» ПОСТАВЛЕННАЯ ЗАДАЧА 1
Ответьте по фрагменту о театре Петербурга и Москвы на вопросы, помечая ответы так же:
(a) Где Могучий определил для себя разницу театральных Петербурга и Москвы?
(b) С чем связано очеловечивание героев в постановке «Счастье»?
(c) Что, согласно фрагменту, делает театральная Москва?
» ПОСТАВЛЕННАЯ ЗАДАЧА 2
Перепишите в виде списка абзац фрагмента о театре Петербурга и Москвы, начинающийся словами «„О чем“ делают спектакли», сохранив его основные факты.
» ПОСТАВЛЕННАЯ ЗАДАЧА 3
Перечислите все спектакли, названные во фрагменте о театре Петербурга и Москвы.

» ВЫБРАННЫЙ ТЕКСТ
=======

Москва — структура, быстрый поток, рябь; Питер — подвальный эксперимент, сырость, лень. Такими словами Могучий на творческой встрече в ЦИМе определил для себя разницу театральных Петербурга и Москвы. Для него в Петербурге жить невозможно: серость, холод, микробы и прочее, — именно поэтому для Питера «художественный акт есть способ самосохранения, выживания», постоянная борьба не внешних, но внутренних сил. Петербург в поисках самобытной театральной формы отображает, обнажает проблемы нашего времени и в то же время всем своим существом обращается к вечным вопросам, волнующим простого человека. Тема очеловечивания есть в каждом из трех спектаклей, на разных театральных языках рассказывающих истории одной болезни. Очеловечивание в «Кроткой» — долгий процесс размышления, принятие факта смерти и, в конце концов, покаяние. В постановке «Счастье» очеловечивание героев связано с самопожертвованием, отказом от своего «я», это пробуждение деятельной, животворящей любви. И театральное пространство становится одушевленным только после разрушения всего наносного, масштабного, пафосного. Очеловечивание в спектакле «Олеся» происходит только через осознанный выбор пути страдания, одиночества, мученичества, смирения. Пространство здесь мистическое, сакральное, ведущее нас к самым истокам зарождающейся театральности, где главным материалом является актерское умение перевоплощаться, принимать на себя образ.
«О чем» делают спектакли питерцы и москвичи — вот где происходит противопоставление двух городов. В прагматичный век равнодушия к себе и людям, в век массового потребления, когда в искусстве вымирает тема покаяния, искупления, когда само искусство, вытесненное поп-культурой, следует вкусам широких масс или снобов, петербургские режиссеры обращаются к классике в надежде на преображение не общества, но конкретного человека. Театральная же Москва ставит диагноз, но не лечит, хотя, безусловно, есть исключения.

=======

» ИСХОДНЫЕ ДАННЫЕ
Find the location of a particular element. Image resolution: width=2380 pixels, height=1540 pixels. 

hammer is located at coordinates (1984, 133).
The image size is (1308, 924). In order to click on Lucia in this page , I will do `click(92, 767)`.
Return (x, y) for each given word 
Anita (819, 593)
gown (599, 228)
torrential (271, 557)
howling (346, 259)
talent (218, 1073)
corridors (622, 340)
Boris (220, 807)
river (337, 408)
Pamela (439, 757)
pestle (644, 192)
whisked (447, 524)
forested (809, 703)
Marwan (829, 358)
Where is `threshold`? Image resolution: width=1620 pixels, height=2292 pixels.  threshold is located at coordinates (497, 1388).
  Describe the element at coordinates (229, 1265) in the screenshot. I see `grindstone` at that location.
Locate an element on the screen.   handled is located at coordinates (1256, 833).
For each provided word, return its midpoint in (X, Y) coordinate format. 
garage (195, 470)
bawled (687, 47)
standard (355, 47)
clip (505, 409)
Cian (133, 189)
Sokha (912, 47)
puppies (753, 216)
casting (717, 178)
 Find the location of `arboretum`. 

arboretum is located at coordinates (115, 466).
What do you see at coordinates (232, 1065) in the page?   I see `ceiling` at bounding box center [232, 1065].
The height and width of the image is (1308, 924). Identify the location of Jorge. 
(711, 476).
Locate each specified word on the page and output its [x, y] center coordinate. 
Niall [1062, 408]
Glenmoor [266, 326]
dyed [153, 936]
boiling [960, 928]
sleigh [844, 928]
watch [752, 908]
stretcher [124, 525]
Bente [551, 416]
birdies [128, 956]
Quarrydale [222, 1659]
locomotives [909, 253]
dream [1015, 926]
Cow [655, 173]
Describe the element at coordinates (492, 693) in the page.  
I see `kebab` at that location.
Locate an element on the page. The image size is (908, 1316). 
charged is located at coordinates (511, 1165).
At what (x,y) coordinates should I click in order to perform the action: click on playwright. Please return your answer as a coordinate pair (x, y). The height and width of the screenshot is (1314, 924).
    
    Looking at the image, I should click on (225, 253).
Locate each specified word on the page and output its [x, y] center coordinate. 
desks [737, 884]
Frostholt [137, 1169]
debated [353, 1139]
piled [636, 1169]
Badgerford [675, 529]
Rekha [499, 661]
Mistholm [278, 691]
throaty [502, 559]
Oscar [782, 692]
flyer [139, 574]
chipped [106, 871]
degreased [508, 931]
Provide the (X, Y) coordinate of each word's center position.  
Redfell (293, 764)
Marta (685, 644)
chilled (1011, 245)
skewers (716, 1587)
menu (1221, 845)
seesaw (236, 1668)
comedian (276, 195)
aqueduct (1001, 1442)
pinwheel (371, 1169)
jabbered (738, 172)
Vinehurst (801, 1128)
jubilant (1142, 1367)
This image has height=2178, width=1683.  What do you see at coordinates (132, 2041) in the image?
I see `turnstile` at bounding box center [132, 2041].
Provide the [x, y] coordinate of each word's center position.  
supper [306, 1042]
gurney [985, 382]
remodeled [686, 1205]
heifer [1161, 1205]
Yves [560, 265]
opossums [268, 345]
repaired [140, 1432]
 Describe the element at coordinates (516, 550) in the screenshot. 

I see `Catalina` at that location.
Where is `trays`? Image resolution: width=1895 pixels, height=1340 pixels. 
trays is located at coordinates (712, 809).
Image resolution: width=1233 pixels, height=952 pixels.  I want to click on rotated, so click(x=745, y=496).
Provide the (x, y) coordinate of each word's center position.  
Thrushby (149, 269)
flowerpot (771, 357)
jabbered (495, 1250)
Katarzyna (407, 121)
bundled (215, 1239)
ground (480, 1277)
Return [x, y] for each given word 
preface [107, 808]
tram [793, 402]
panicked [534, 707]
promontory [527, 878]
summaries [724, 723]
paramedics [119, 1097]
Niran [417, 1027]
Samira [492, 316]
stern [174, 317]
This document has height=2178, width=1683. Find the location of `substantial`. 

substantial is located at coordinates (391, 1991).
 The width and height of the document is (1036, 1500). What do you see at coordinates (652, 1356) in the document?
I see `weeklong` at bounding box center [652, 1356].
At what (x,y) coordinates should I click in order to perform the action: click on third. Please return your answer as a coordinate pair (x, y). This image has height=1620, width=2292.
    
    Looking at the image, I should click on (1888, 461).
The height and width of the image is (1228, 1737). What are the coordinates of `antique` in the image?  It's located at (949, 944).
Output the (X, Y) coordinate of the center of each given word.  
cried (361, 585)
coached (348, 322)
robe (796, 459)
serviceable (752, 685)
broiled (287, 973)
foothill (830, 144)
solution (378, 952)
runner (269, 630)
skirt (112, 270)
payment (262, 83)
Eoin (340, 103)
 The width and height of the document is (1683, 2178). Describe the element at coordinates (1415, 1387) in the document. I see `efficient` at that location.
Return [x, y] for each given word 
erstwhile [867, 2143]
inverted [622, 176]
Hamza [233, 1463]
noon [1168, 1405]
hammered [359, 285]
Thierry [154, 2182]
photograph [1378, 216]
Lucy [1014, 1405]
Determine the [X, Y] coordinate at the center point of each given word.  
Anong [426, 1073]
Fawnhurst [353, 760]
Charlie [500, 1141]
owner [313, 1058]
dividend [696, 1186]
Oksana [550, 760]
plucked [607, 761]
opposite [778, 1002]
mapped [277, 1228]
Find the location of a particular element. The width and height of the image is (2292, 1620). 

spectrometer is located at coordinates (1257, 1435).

=======

» ИТОГОВЫЙ ОТВЕТ 1
(a) На творческой встрече в ЦИМе.
(b) С самопожертвованием, отказом от своего «я»; это пробуждение деятельной, животворящей любви.
(c) Ставит диагноз, но не лечит, хотя есть исключения.

» ИТОГОВЫЙ ОТВЕТ 2
- Противопоставление Петербурга и Москвы проходит по тому, «о чем» делают спектакли.
- Время: прагматичный век равнодушия и массового потребления. В искусстве вымирает тема покаяния и искупления, а само искусство, вытесненное поп-культурой, следует вкусам широких масс или снобов.
- Петербургские режиссеры обращаются к классике в надежде на преображение не общества, а конкретного человека.
- Театральная Москва ставит диагноз, но не лечит, хотя есть исключения.

» ИТОГОВЫЙ ОТВЕТ 3
- «Кроткая»
- «Счастье»
- «Олеся»